Условия задания.
Перепечатайте без изменений часть фрагмента документа, начиная со слов «Чем меньше цензуры, тем» и заканчивая словами «почет, заменяющий любовь.» включительно.

Шрифт:
Интервал:
Закладка:
Как легко заслониться народом от человека.
Телеинтервью с Собчаком. «Сам удивляюсь своей фантастической популярности». Плохо его дело, ох, плохо. Столь простодушное упоение своей личностью предвещает беду. (Позднейший комментарий: Так и вышло. Не надо было быть провидцем, чтоб предсказать его закат.)
Чем меньше цензуры, тем больше опасность превращения текста в прокламацию. Слишком много за эти десятилетия накопилось в душе восклицательных знаков. Эзопов язык в какой-то мере сохраняет художественное пространство. В «Алексее» моя игра с цензурой странным образом породила некий эстетический ряд. Впрочем, труженику словесности приходится тяжко при всех условиях.
Горестные опоры старцев – юмор, заменяющий юность, почет, заменяющий любовь.
Каждому из своих героев я отдал часть своей биографии, частицу своей душевной жизни, мысли, существенные для меня. Между Костиком «Покровских ворот» и мной вообще нет даже зазора. Спросить бы их: что они дали мне? Позднюю трезвость, чувство предела и невеселую самооценку. Скупые дары в обмен на молодость.

Фрагмент данных.
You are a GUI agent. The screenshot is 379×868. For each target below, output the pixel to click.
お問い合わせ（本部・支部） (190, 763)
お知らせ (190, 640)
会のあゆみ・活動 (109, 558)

Полный ответ.
Чем меньше цензуры, тем больше опасность превращения текста в прокламацию. Слишком много за эти десятилетия накопилось в душе восклицательных знаков. Эзопов язык в какой-то мере сохраняет художественное пространство. В «Алексее» моя игра с цензурой странным образом породила некий эстетический ряд. Впрочем, труженику словесности приходится тяжко при всех условиях.
Горестные опоры старцев – юмор, заменяющий юность, почет, заменяющий любовь.